Genetic testing at Asper Biogene
Genetic testing services offered by Asper Biogene comply with the highest level quality standards and are certified by Clinical Laboratory Improvement Amendments (CLIA) and ISO 15189:2012. We regularly participate in external quality assurance schemes to maintain the highest level of testing services.
Single mutation analysis
Single mutation analysis for any familial or known mutation.
Single gene sequencing
Sequencing of the entire coding region of any single gene.
Targeted regions sequencing
Targeted regions sequencing includes the analysis of selected hotspot regions in disease associated genes.
Deletion/duplication analysis for the genes listed in our test menu.
Our testing menu includes a wide variety of carefully constructed NGS panels. Essential medical specialities are covered by our clinically relevant, validated, and up-to-date gene panels. NGS panels include the sequencing of entire coding regions plus flanking intronic regions. Likely pathogenic and pathogenic variants are confirmed by Sanger sequencing.
In addition, CNV analysis based on sequencing coverage depth data is also available. Likely pathogenic and pathogenic findings are confirmed using another technology such as aCGH, qPCR, or MLPA when applicable.
We upgrade the existing gene panels continuously as well as create additional ones based on new scientific knowledge and customer requests.
Customized NGS panels
In addition to ready-to-use tests, we develop and implement custom-made tests and solutions to meet our customers’ specific needs.
Existing NGS panels are easily adjustable for your clinical practice and patients’ indications.
WES includes the sequencing of coding regions and their flanking intronic regions in approximately 20,000 genes of the human genome. The coding region represents 1–2% of the human genome but contains approximately 85% of the disease-causing mutations. Phenotype/diagnosis associated likely pathogenic and pathogenic variants are confirmed by Sanger sequencing.
CNV analysis based on sequencing coverage depth data is available as an expanded testing option.

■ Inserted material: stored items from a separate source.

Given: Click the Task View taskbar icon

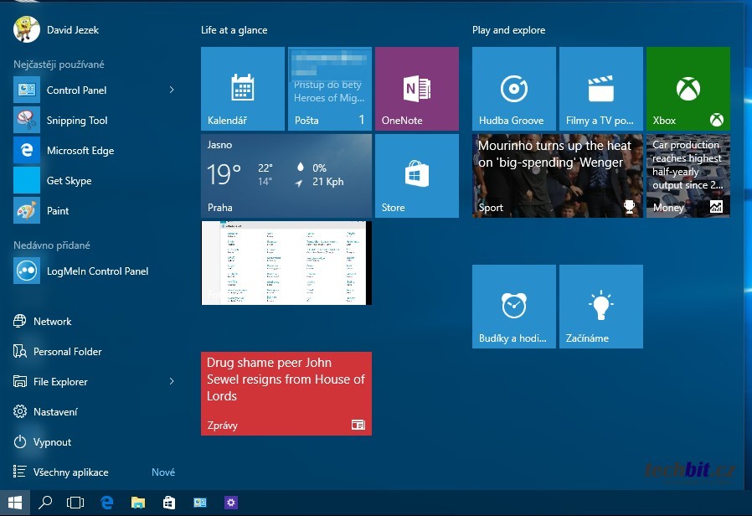Looking at the screenshot, I should 75,503.
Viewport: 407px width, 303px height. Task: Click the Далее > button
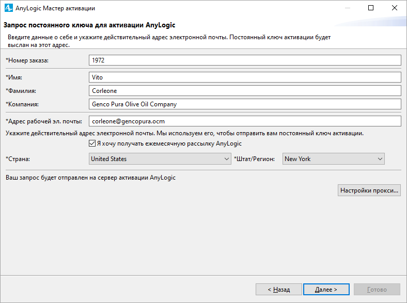pyautogui.click(x=326, y=289)
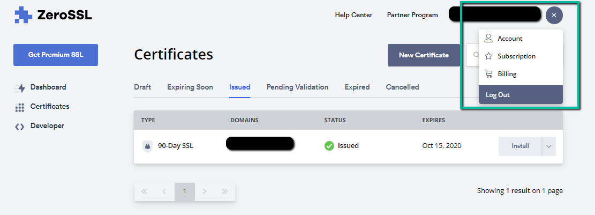Click the Developer code brackets icon
Viewport: 595px width, 215px height.
click(20, 127)
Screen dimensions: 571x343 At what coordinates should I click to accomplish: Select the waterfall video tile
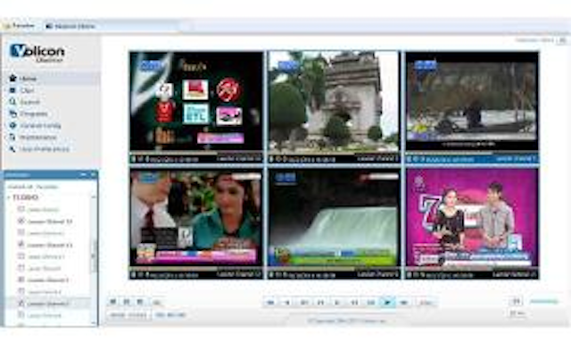tap(334, 218)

Likely pathogenic and pathogenic findings are confirmed using another technology such as aCGH, qPCR, or MLPA when applicable.
WES is an effective option to detect the rare causal variants of Mendelian disorders. Service can be useful for clinicians to diagnose affected patients with conditions that have eluded traditional diagnostic approaches.

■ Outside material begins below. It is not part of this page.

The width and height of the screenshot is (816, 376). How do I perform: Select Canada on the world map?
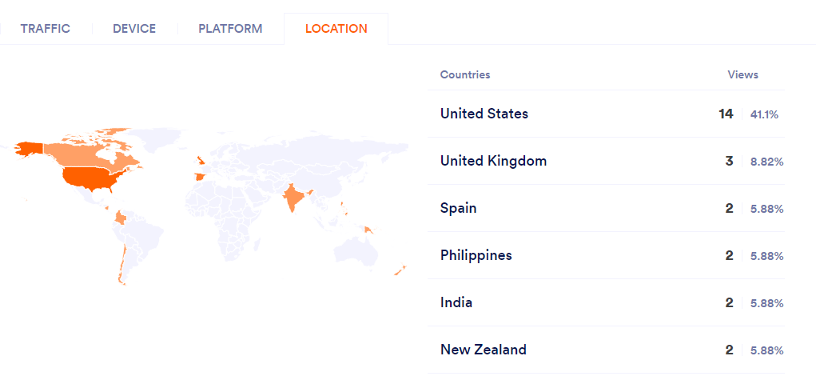88,152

WGS determines the complete DNA sequence of an individual’s genome, including chromosomal DNA and mitochondrial DNA.
WGS covers the sequencing of the entire coding and non-coding regions of the genome. WGS enables detection of non-coding sequence variants that could be informative in diagnosing genetically and phenotypically heterogeneous or undiagnosed diseases. WGS can reveal the full range of variations, including single nucleotide variations, copy number variations, changes in transposable elements, and structural variations.

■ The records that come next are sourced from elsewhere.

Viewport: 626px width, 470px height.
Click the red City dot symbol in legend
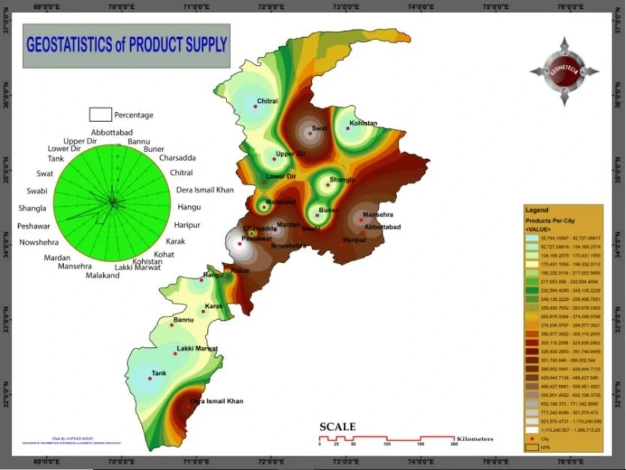pos(533,439)
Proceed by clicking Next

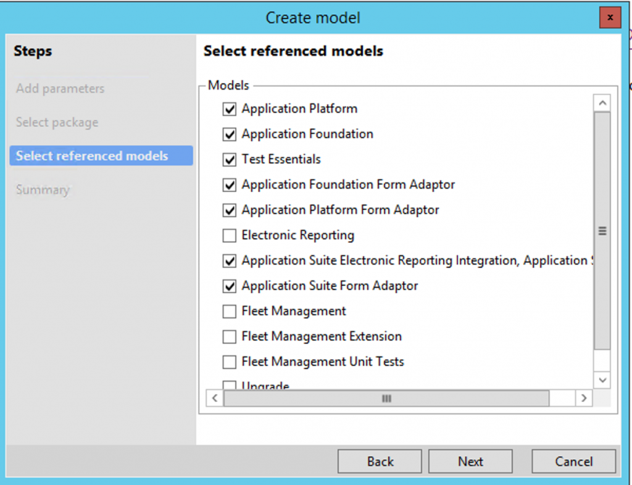[x=470, y=461]
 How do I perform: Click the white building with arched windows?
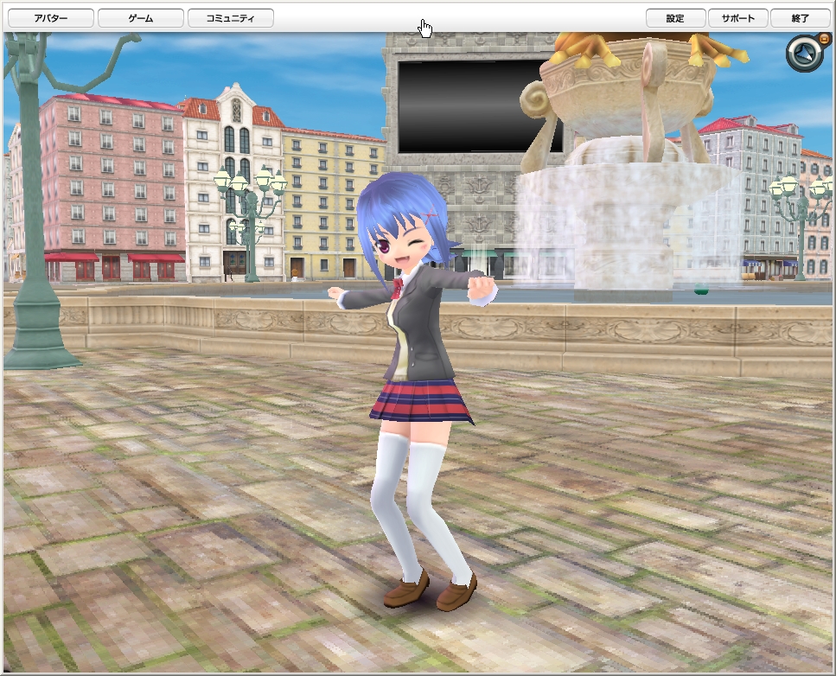[233, 138]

Phenotype/diagnosis associated likely pathogenic and pathogenic variants are confirmed by Sanger sequencing.
Trio exome or genome sequencing of family members (usually affected child with parents) is highly recommended for faster and more precise identifying of disease-causing mutations and determining the inheritance pattern. In addition to the patient’s phenotype/disease associated variants, incidental findings are reported according to ACMG recommendations for reporting of incidental findings in clinical exome and genome sequencing.
Bioinformatic analysis and interpretation of customer’s genetic data
Asper Biogene’s qualified geneticists analyze and interpret your sequencing data, deletion/duplication analysis results etc.
Ask for a customized solution from our experienced team to facilitate your clinical practice.
Our results report contains detailed information on the detected variants, including bioinformatics analysis, biological interpretation, comprehensive clinical interpretation and recommendations for follow-up analyses. Rare and known pathogenic variants are assessed and classified according to the standards and guidelines of the American College of Medical Genetics and Genomics and the Association for Molecular Pathology. Confirmation of likely pathogenic or pathogenic variants is performed by Sanger sequencing.